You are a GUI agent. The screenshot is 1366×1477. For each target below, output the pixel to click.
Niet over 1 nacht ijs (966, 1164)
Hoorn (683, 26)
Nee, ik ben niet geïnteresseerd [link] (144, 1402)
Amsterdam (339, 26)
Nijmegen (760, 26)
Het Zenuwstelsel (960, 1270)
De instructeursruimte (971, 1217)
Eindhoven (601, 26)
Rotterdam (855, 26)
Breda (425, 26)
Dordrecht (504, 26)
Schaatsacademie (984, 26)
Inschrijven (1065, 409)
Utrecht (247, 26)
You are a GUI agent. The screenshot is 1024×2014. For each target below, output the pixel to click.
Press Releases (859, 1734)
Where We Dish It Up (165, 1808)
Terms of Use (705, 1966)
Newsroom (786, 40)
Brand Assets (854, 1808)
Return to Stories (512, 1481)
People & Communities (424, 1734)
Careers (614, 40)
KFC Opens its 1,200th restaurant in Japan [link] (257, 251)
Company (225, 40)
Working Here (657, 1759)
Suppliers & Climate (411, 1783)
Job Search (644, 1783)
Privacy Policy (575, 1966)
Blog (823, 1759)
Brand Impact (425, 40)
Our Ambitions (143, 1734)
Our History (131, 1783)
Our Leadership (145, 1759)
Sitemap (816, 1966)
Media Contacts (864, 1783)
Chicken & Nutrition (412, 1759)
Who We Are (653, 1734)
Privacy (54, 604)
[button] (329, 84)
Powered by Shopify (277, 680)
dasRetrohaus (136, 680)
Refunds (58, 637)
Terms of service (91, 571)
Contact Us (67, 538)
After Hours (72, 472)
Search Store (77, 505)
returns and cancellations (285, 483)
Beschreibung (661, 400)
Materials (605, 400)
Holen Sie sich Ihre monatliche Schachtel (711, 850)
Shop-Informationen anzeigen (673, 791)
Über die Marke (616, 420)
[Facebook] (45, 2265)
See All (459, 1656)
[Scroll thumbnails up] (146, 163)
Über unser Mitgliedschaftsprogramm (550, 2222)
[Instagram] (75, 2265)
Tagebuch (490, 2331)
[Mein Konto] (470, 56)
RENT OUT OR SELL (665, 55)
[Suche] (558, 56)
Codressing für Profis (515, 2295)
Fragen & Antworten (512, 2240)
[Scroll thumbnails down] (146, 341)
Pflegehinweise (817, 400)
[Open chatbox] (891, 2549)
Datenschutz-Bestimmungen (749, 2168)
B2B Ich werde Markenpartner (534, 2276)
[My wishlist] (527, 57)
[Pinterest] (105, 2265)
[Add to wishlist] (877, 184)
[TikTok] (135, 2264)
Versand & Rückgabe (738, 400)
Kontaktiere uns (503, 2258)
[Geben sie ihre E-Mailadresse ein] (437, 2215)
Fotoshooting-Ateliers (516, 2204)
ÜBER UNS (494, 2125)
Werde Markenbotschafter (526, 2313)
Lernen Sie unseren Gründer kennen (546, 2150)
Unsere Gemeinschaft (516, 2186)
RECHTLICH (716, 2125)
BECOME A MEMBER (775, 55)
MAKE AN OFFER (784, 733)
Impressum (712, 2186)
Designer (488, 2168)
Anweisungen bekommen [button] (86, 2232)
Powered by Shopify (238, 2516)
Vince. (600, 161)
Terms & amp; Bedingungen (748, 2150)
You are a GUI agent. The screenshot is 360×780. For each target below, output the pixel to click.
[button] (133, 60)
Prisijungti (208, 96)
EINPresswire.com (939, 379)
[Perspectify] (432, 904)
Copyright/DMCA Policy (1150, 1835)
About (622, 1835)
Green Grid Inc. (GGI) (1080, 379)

============================================================

(Exercise requirements): After the last line of the data, restate all the entries verbatim.

(Solution to the problem):
You are a GUI agent. The screenshot is 1366×1477. For each target below, output the pixel to click.
Niet over 1 nacht ijs (966, 1164)
Hoorn (683, 26)
Nee, ik ben niet geïnteresseerd [link] (144, 1402)
Amsterdam (339, 26)
Nijmegen (760, 26)
Het Zenuwstelsel (960, 1270)
De instructeursruimte (971, 1217)
Eindhoven (601, 26)
Rotterdam (855, 26)
Breda (425, 26)
Dordrecht (504, 26)
Schaatsacademie (984, 26)
Inschrijven (1065, 409)
Utrecht (247, 26)
You are a GUI agent. The screenshot is 1024×2014. For each target below, output the pixel to click.
Press Releases (859, 1734)
Where We Dish It Up (165, 1808)
Terms of Use (705, 1966)
Newsroom (786, 40)
Brand Assets (854, 1808)
Return to Stories (512, 1481)
People & Communities (424, 1734)
Careers (614, 40)
KFC Opens its 1,200th restaurant in Japan [link] (257, 251)
Company (225, 40)
Working Here (657, 1759)
Suppliers & Climate (411, 1783)
Job Search (644, 1783)
Privacy Policy (575, 1966)
Blog (823, 1759)
Brand Impact (425, 40)
Our Ambitions (143, 1734)
Our History (131, 1783)
Our Leadership (145, 1759)
Sitemap (816, 1966)
Media Contacts (864, 1783)
Chicken & Nutrition (412, 1759)
Who We Are (653, 1734)
Privacy (54, 604)
[button] (329, 84)
Powered by Shopify (277, 680)
dasRetrohaus (136, 680)
Refunds (58, 637)
Terms of service (91, 571)
Contact Us (67, 538)
After Hours (72, 472)
Search Store (77, 505)
returns and cancellations (285, 483)
Beschreibung (661, 400)
Materials (605, 400)
Holen Sie sich Ihre monatliche Schachtel (711, 850)
Shop-Informationen anzeigen (673, 791)
Über die Marke (616, 420)
[Facebook] (45, 2265)
See All (459, 1656)
[Scroll thumbnails up] (146, 163)
Über unser Mitgliedschaftsprogramm (550, 2222)
[Instagram] (75, 2265)
Tagebuch (490, 2331)
[Mein Konto] (470, 56)
RENT OUT OR SELL (665, 55)
[Suche] (558, 56)
Codressing für Profis (515, 2295)
Fragen & Antworten (512, 2240)
[Scroll thumbnails down] (146, 341)
Pflegehinweise (817, 400)
[Open chatbox] (891, 2549)
Datenschutz-Bestimmungen (749, 2168)
B2B Ich werde Markenpartner (534, 2276)
[My wishlist] (527, 57)
[Pinterest] (105, 2265)
[Add to wishlist] (877, 184)
[TikTok] (135, 2264)
Versand & Rückgabe (738, 400)
Kontaktiere uns (503, 2258)
[Geben sie ihre E-Mailadresse ein] (437, 2215)
Fotoshooting-Ateliers (516, 2204)
ÜBER UNS (494, 2125)
Werde Markenbotschafter (526, 2313)
Lernen Sie unseren Gründer kennen (546, 2150)
Unsere Gemeinschaft (516, 2186)
RECHTLICH (716, 2125)
BECOME A MEMBER (775, 55)
MAKE AN OFFER (784, 733)
Impressum (712, 2186)
Designer (488, 2168)
Anweisungen bekommen [button] (86, 2232)
Powered by Shopify (238, 2516)
Vince. (600, 161)
Terms & amp; Bedingungen (748, 2150)
You are a GUI agent. The screenshot is 360×780. For each target below, output the pixel to click.
[button] (133, 60)
Prisijungti (208, 96)
EINPresswire.com (939, 379)
[Perspectify] (432, 904)
Copyright/DMCA Policy (1150, 1835)
About (622, 1835)
Green Grid Inc. (GGI) (1080, 379)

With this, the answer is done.